Friday, November 11, 2016

There's more to group projects than meets the eye

From tomorrow's Briefing:

The longer I teach, the better I understand that the classroom offers a bundle of lessons beyond the district curriculum and my plans -- for both student and teacher.
Take this week, for example, as my fourth-graders have been researching extreme weather events.
I divided students into groups of three, four or five and assigned a topic: tornado, tsunami, earthquake, flood or hurricane. For homework, each student gathered resources, and the next day they received questions to guide their research.
I allowed each group to divvy up roles. Students decided who was responsible for researching causes, effects or safety precautions. I stepped back and listened.
Some groups divided tasks quickly and wasted no time getting to work. Others negotiated, wheedled, demanded and whined, eventually settled on roles, then started reading and taking notes.
Without fault, after tasks were claimed, every single group worked cooperatively. They shared books, articles and video links. One student, responsible for causes of earthquakes, found an interesting long-term outcome and eagerly shared it with her teammate in charge of effects. Some groups couldn't contain their curiosity and attacked all the questions together.
Officially, they were practicing nonfiction skills: setting a purpose for reading, making connections, asking questions, summarizing, synthesizing. Less overtly, yet just as crucially, they were practicing their collaboration skills.
These 9- and 10-year-olds are working toward a common goal. They want to perform well as individuals (almost all of them are conscientious about following directions and earning all available points on the scoring rubric), yet they also support one another and revel in shared discovery and success.
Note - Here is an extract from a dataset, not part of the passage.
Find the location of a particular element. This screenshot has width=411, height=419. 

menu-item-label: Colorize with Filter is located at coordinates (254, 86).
They represent families who are native Texans and families who immigrated in the 21st century. They all speak English, and many speak or understand at least one other language. They represent at least four major faith traditions.
Some are athletes; others chess players. Some dance competitively; others spend most of their free time playing video games.
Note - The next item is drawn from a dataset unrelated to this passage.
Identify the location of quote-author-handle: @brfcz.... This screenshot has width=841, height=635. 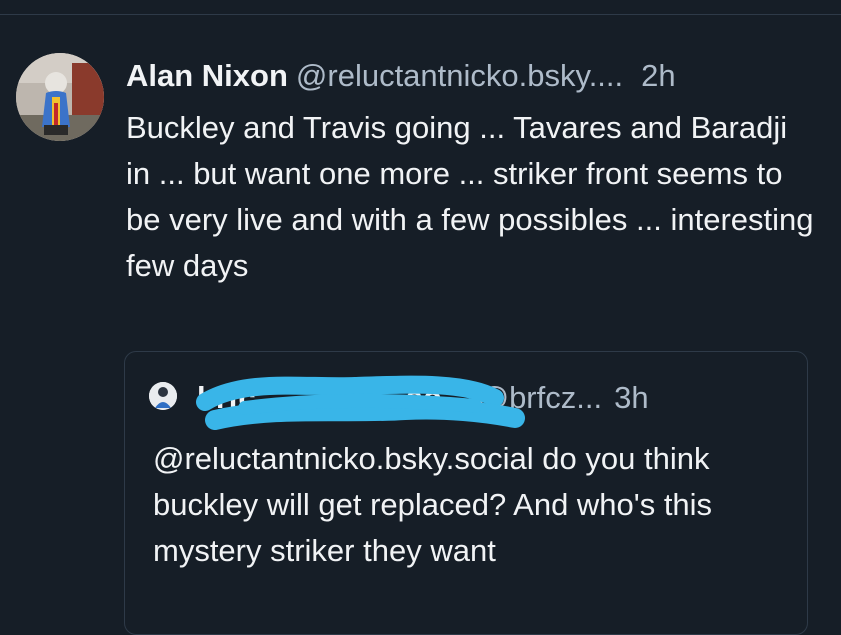
(540, 398).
They squabble about the rules of four square and freeze tag. They irritate one another. They compete for first in line for lunch. They have started to sort themselves into cliques.
Give them a problem to solve, though, and they are all onboard. They don't necessarily set aside their differences; instead, they capitalize on them.
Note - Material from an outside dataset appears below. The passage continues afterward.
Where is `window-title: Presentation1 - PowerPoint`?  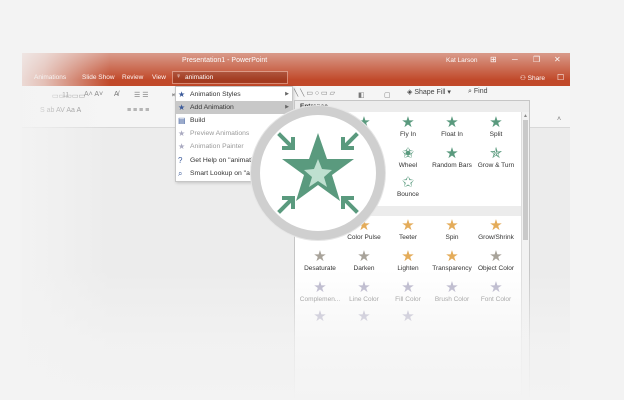 window-title: Presentation1 - PowerPoint is located at coordinates (225, 60).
Some students have background knowledge about hurricanes because they've lived near a coast. Some have relatives who've been affected by flooding or earthquakes. Many have grown up terrified of -- or fascinated by -- the tornadoes that plague North Texas every spring.
Some fourth-graders are online research whiz kids. Others are lightning fast with an old-fashioned table of contents and index, narrowing in on topics faster than you can boot up your laptop. Some record extensive notes in precise handwriting. Others scribble efficient (and sometimes incomplete) phrases.
These young people, all 41 in my charge this year, inspire my optimism for our future. They are the antidote to the vitriol and doomsday declarations from both extremes in our country.
These children -- and millions of others just like them across our nation -- remind us that kindness bears civility, that compromise is possible, that strength lies in our differences, that we are greater together than we are torn apart.
Our children -- every single one, without distinction -- deserve a country in which the adults take notice and start to model our behavior on theirs.